-- Task goal --
Once you find the line containing "Open the Products dropdown menu" in the data below, copy it and each following line exactly, up to and including the line containing "This screenshot has width=782, height=739.", and nothing else.
======== Listed entries
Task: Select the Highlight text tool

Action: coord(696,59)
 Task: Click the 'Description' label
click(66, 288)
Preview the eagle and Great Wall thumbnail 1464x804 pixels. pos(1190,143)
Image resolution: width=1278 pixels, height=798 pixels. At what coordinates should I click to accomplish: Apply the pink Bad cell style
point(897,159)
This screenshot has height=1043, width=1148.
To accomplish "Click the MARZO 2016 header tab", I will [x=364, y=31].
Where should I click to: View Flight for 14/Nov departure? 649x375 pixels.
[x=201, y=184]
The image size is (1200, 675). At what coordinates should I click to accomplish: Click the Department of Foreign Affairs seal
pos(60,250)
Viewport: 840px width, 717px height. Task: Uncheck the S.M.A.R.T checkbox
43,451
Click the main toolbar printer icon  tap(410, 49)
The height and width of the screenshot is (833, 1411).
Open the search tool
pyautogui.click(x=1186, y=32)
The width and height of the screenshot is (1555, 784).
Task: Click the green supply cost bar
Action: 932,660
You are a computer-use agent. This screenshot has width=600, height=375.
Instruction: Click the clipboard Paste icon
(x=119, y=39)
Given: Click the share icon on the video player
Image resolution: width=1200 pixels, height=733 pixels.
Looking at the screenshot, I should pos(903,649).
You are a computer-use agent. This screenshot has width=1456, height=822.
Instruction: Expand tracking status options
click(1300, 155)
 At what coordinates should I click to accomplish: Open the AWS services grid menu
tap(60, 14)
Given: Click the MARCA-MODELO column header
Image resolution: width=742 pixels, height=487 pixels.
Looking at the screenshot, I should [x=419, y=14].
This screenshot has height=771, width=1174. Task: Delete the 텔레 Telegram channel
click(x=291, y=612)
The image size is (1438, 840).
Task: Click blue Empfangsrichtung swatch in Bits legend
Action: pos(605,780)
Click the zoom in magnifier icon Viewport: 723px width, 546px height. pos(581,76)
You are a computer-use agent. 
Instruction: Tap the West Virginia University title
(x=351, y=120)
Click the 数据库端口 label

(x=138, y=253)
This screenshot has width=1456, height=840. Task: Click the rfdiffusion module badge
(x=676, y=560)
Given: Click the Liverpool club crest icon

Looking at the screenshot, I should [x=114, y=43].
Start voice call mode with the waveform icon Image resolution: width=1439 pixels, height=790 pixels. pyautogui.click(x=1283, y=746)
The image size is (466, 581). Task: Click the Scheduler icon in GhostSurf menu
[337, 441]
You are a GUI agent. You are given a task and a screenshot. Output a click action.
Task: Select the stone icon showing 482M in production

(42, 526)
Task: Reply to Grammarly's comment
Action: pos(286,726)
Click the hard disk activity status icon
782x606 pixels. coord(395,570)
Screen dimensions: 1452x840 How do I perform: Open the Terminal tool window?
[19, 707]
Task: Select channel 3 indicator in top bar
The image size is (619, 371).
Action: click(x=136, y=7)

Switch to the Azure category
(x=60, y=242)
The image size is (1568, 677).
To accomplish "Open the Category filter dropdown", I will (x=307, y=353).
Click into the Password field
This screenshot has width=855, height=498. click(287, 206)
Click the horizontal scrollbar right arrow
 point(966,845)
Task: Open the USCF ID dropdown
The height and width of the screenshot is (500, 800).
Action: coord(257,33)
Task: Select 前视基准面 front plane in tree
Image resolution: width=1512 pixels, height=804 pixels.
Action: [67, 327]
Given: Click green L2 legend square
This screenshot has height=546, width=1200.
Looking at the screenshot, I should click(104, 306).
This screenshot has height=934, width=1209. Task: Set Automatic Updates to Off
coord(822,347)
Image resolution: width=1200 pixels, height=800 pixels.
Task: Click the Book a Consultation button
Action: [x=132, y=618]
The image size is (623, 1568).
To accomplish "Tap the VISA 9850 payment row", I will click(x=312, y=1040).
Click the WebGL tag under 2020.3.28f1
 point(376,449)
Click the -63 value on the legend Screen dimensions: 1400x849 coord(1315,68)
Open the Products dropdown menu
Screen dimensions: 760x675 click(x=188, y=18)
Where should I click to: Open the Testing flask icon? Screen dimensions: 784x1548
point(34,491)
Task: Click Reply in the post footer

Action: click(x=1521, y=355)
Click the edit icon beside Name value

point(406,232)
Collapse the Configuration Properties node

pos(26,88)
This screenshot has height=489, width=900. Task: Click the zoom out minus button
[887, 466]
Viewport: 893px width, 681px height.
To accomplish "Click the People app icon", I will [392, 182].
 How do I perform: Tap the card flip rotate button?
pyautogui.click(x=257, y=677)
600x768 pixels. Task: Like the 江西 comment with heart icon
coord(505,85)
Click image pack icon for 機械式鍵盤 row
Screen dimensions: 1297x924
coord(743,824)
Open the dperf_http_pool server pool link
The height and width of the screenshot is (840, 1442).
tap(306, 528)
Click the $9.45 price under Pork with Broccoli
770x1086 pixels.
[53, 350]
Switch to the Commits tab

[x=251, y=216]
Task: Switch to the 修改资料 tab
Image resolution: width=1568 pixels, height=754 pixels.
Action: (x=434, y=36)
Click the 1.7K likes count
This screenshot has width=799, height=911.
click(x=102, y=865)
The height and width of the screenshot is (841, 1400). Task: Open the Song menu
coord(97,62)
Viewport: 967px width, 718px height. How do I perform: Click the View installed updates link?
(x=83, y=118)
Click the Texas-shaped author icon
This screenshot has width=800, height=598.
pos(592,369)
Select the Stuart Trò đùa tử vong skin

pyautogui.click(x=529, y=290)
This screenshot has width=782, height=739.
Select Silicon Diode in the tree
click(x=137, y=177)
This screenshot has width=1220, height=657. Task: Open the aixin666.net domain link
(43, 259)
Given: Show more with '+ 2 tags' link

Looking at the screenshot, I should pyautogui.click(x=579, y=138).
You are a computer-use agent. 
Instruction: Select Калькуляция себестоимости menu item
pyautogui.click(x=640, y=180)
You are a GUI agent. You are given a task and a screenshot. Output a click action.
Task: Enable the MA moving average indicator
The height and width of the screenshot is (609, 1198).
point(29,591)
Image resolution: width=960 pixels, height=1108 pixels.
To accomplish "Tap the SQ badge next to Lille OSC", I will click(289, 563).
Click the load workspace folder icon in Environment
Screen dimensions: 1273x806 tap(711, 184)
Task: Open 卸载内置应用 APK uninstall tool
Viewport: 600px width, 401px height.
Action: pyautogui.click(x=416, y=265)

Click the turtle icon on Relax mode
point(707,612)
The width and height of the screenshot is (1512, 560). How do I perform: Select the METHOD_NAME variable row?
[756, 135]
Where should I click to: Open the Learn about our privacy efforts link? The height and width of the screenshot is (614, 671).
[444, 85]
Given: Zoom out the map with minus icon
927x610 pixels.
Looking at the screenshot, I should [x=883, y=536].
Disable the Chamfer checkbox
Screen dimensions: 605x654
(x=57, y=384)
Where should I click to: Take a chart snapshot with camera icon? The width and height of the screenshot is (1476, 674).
================
-- Answer box --
Open the Products dropdown menu
Screen dimensions: 760x675 click(x=188, y=18)
Where should I click to: Open the Testing flask icon? Screen dimensions: 784x1548
point(34,491)
Task: Click Reply in the post footer

Action: click(x=1521, y=355)
Click the edit icon beside Name value

point(406,232)
Collapse the Configuration Properties node

pos(26,88)
This screenshot has height=489, width=900. Task: Click the zoom out minus button
[887, 466]
Viewport: 893px width, 681px height.
To accomplish "Click the People app icon", I will [392, 182].
 How do I perform: Tap the card flip rotate button?
pyautogui.click(x=257, y=677)
600x768 pixels. Task: Like the 江西 comment with heart icon
coord(505,85)
Click image pack icon for 機械式鍵盤 row
Screen dimensions: 1297x924
coord(743,824)
Open the dperf_http_pool server pool link
The height and width of the screenshot is (840, 1442).
tap(306, 528)
Click the $9.45 price under Pork with Broccoli
770x1086 pixels.
[53, 350]
Switch to the Commits tab

[x=251, y=216]
Task: Switch to the 修改资料 tab
Image resolution: width=1568 pixels, height=754 pixels.
Action: (x=434, y=36)
Click the 1.7K likes count
This screenshot has width=799, height=911.
click(x=102, y=865)
The height and width of the screenshot is (841, 1400). Task: Open the Song menu
coord(97,62)
Viewport: 967px width, 718px height. How do I perform: Click the View installed updates link?
(x=83, y=118)
Click the Texas-shaped author icon
This screenshot has width=800, height=598.
pos(592,369)
Select the Stuart Trò đùa tử vong skin

pyautogui.click(x=529, y=290)
This screenshot has width=782, height=739.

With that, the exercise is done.